Poul Lange and his wife, Kayoko Suzuki-Lange, founded Chocolate Factory Publications (named after their loft in a former chocolate factory in Bedford-Stuyvesant, New York) last year to publish the app for his children’s book, “The Book of Holes,” which is out now for the iPad (see it operate here). Originally published in Denmark with collage based illustrations and a hole in the middle, Lange has enjoyed rethinking it for the digital medium. They have since moved to Los Angeles, where Kayoko got a job as tablet art director of The Hollywood Reporter. I recently asked him about making the project and its hoped for impact.
Did you do this book in a print version?
Yes, it was published in Denmark in 2006, printed on heavy cardboard with a hole going all the way through the middle of the book. At that time people were starting to talk about digital books, and I remember thinking I wanted to make a book that could do things digital books would never be able to (like having a hole in the middle). That of course came back to haunt me when we started planning the iPad version.
The book has never been printed in an English language version, but I’m hoping there will be enough interest in the app to justify a new print version. It would be great to bring “The Book of Holes” full circle like that.
Is there something unique to the app that you’d never attempted as an illustrator?
I have been making collage-based illustrations for almost 20 years, and the biggest boost in the app creation was the animation of my collages. I found that this style of illustration is very well suited for movement, and it was a lot of fun to animate the pages. It was also great to rethink the text and create little games where the app format made it possible. For example on the face page, where the print version was about discovering and counting the holes in your head. In the app, this process becomes a game where you have to place the holes in their correct position.
What issues were important for you in doing the digital version and how does it differ from print?
There were things in the printed book that could not be duplicated directly in the app. The obvious one of course being the stamped-out hole. The solution we found is in the transition from page to page, where you get sucked through the digital hole onto the next page.
The “good holes” page in the print version has a full size hand wearing a ring and the hole is where ring finger would be. By sticking your finger through the hole you become part of the illustration and can animate it in the simplest way possible. I had to rethink this page for the app, and it became a game where you have to place holes on items (such as a shower head and an ukulele) to make them work.
A big revelation was how much greater the iPad resolution is compared to print. We made the scans for the retina display, and it is amazing how much you gain in the digital version. My collages have a lot of delicate details and they really reproduce wonderfully on the iPad.

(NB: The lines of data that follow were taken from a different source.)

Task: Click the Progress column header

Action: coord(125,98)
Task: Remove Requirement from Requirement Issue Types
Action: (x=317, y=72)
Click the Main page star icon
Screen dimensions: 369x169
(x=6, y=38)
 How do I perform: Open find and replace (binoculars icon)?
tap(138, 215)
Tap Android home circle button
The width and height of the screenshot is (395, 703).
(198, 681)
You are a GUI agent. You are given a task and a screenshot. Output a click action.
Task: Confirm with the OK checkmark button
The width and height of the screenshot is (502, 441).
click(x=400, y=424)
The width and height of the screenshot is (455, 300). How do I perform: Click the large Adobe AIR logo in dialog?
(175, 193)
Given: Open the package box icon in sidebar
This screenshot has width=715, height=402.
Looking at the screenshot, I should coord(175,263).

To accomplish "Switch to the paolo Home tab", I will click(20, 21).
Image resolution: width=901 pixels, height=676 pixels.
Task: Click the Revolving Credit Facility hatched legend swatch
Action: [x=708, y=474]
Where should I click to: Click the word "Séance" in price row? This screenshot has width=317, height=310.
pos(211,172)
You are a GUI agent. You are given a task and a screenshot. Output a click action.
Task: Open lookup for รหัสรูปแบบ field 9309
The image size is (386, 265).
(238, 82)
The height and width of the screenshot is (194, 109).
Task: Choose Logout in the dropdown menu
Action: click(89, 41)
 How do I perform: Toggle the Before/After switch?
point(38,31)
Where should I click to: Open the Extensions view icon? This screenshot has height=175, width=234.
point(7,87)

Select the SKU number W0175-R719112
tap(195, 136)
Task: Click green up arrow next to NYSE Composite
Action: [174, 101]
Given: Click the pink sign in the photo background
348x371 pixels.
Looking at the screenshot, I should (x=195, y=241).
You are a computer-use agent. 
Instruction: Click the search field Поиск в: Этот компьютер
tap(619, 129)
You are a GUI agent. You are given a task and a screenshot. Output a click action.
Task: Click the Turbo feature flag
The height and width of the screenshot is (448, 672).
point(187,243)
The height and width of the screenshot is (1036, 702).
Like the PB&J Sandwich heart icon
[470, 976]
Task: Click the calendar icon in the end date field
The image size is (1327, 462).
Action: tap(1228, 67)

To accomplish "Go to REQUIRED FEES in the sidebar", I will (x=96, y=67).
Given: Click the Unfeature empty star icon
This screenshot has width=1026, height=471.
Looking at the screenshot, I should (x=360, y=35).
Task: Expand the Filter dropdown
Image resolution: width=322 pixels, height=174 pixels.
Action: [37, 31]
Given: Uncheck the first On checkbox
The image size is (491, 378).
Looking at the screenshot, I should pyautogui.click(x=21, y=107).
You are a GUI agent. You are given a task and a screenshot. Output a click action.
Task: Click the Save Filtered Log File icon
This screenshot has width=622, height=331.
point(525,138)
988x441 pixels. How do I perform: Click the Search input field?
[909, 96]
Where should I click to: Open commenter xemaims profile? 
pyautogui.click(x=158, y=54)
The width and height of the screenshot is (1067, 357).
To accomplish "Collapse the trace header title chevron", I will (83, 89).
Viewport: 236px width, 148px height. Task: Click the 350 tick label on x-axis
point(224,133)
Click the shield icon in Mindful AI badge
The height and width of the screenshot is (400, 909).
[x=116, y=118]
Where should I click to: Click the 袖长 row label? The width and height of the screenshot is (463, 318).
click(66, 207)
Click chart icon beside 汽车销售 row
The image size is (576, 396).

Another big difference from the book is the possibilities the addition of sound gave us. To match the hand-made feeling of the illustrations we decided that we wanted to stay away from electronic sound effects. We found a “voice acrobat”, Zero Boy, who made amazing sounds with nothing more than his mouth and vocal cords. We feel that this helps our app find its own identity, and to separate it from the slick “super-digital” apps that are so plentiful.
I love the wit of the book. What do you want the users to take away from the experience?
The subject matter is so obvious and so elusive at the same time. As it says on the first page: “A hole is nothing, with something around it.” It didn’t occur to me when I wrote the book, but I realized later, that this could be the children’s book version of The Seinfeld Show. It is really about nothing, and what makes it interesting is all the stuff that is right next to the subject; not the subject itself.
The other thing that quickly became clear was that when you start talking about holes, you can’t just stop when you reach an inconvenient one. Kids are way too smart to accept that. So there are pages about both the mysteries of life and the digestive system. It was important for me not to spell it all out, but to leave enough elements on the pages, so children and their parents can have conversations about these important matters.
This has been called a European approach (or even worse; Scandinavian), but I’m convinced that there are scores of American parents that have been waiting for such an app. What I’m really trying to do is to bring the children’s app back to its Picture Book roots, and make it a tool to bring parents and children together to discuss the important things in life. That kids can also keep themselves entertained on the back seat of the car with “The Book of Holes” is just an added bonus.